He says things like he doesn't want to do something w/o me...but then turns around in the same conversation and says he doesn't want to but he basically wants to be able to if he sets his mind to it if I am unavailable. First he starts off with: I thought we could ride our motorcycles on Saturday.....oh you have to work...well maybe I will go by my self. Then says...he is kidding.....

So if I knew something in his emotions or in him is broken, I would never play with that emotion...I would always try to reinforce the way I feel so he doesn't feel like that. So he wants me to feel like that even more and expect its ok if he is "just kidding"?

Does anyone think that is really not an emotion to play with? Or am I crazy?


----------



## Deejo (May 20, 2008)

If he feels like he can't win, what's the difference? If he is bitter, and has lost his will to make a heavy emotional investment in the relationship, because he doesn't know what he can count on from you, the two of you are in a difficult situation.

Your connection becomes far more about who is feeding into who's negative energy instead of actually both working to build something positive.

I can tell you first hand, trying to emotionally carry a spouse struggling with issues sucks the life out of you, and then when they fall into the routine of challenging your commitment - it's like a double whammy. It kills any desire to save the relationship.

Hope this doesn't become the case with the two of you.


----------



## pinkflower21 (Mar 22, 2011)

Hello, I am new to this forum, but I recently was googling how to get over jealousy and insecurity problems and found this exact forum. I have the SAME exact issue that Java has posted. I am wondering if I can someway get in contact with Java to see what has helped her in her relationship. It really is the same exact story with me and my husband and I wanted to see if I could get some insight from her. Thanks so much.


----------



## DelinquentGurl (Mar 25, 2011)

Java- you can't blame him for your insecurities.
They are all in your head and you need to stop NOW or else you will lose him.

I was the same exact way as you are. Constantly worrying about all the "What If's" and having irrational fears pop into my head and cause me to freak out.
I obsessed over cell phone records, accusing him of talking/texting other women if there was a number I didn't recognize. I even went as far as having a friend call the numbers to see if there was a woman who answered.
Guess what? There wasn't. But that STILL wasn't enough for me. I still pushed. I still accused, and it got to the point where he couldn't take it any longer and he left.
He's been gone almost 2 months now. I made my worst fears happen. When the other poster said your own fears are causing things to happen, they are right.

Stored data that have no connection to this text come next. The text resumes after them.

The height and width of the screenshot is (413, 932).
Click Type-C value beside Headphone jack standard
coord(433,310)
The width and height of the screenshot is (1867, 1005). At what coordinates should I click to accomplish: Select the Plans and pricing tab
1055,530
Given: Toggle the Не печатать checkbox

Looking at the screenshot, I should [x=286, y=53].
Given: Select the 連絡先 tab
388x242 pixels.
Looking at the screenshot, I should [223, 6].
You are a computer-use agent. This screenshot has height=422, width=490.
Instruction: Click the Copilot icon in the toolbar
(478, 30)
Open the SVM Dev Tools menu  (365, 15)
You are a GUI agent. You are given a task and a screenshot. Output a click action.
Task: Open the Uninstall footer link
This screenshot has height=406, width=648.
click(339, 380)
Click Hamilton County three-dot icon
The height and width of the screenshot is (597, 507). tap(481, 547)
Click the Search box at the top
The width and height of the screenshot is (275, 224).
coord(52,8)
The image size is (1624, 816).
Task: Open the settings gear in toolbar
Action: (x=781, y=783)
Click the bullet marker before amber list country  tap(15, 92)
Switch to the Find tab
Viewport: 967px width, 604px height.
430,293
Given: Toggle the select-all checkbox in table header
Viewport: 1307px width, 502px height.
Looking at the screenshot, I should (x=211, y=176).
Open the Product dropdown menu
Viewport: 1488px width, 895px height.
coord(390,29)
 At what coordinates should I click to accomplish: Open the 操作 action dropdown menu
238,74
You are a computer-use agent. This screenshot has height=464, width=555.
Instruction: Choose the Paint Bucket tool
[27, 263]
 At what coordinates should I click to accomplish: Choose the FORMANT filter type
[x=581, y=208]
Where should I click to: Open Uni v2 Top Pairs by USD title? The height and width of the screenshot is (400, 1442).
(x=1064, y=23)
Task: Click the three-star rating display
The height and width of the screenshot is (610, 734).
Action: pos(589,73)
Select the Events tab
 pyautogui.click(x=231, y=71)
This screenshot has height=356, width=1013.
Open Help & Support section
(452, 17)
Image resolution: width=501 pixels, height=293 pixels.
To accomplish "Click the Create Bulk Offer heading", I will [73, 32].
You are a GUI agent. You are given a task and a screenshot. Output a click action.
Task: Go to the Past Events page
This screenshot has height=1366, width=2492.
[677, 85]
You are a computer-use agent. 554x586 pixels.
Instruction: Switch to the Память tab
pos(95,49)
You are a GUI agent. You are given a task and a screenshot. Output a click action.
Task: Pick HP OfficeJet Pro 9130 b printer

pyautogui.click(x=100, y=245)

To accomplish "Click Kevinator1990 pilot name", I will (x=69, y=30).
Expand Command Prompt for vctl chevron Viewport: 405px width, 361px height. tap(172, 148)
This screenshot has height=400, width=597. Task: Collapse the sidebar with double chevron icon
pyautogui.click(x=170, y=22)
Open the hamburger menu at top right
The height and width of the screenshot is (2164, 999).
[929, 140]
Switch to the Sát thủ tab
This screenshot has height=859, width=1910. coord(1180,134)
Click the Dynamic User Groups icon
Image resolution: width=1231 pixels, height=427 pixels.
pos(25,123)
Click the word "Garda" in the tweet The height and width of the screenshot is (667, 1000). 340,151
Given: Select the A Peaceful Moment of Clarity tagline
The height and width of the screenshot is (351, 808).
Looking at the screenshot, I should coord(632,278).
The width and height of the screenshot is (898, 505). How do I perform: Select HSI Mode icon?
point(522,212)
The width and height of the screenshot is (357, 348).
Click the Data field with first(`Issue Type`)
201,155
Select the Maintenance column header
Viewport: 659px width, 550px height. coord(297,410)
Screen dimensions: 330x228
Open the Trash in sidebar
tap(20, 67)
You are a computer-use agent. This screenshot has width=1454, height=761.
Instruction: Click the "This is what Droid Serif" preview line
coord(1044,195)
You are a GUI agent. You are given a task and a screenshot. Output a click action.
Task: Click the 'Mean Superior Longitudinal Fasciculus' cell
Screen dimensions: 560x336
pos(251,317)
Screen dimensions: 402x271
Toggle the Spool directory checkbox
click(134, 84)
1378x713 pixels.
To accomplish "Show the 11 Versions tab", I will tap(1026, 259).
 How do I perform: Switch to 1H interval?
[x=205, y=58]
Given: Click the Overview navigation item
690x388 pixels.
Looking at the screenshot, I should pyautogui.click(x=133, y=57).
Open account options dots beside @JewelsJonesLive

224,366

Your anxiety/trust issues more than likely stem from your childhood or in the past where you were treated unkind.
For me, it stemmed from having an alcoholic mother who basically made me feel like I wasn't good enough.

Go to counseling, get on meds, practice self talk. Do whatever you need to do to stop projecting your fears on to your husband, or you WILL lose him.
_Posted via Mobile Device_


----------



## magnoliagal (Mar 30, 2011)

Read the books Depression Free Naturally and The Mood Cure. I used to be full of anxiety and I'm almost free of it through diet, exercise AND talk therapy. I hate meds because of the side affects so I found another way. It's hard though because I basically had to give up sugar, caffeine, white flour all those lovely things that wire me out and make me more anxious. I do the zone diet which is eating 5 times a day to keep my moods level and calm.


----------



## OhhShiney (Apr 8, 2011)

Hi

I've had bouts of insecurity and jealousy since I left an abusive marriage.

I have remarried, and the insecurities pop up now and then.

I found it incredibly valuable to be in therapy that uses a style called "cognitive behavioral therapy," (CBT) or "Rational Emotive Behavioral Therapy." (REBT). 

If it's done correctly, the therapist will help you work through thoughts you are having that may be causing the most pain. It operates under the assumption that we have the power to change the way we think and perceive, and that many, if not all, problems of daily life are problems more because of how we look at them than what actually happened. 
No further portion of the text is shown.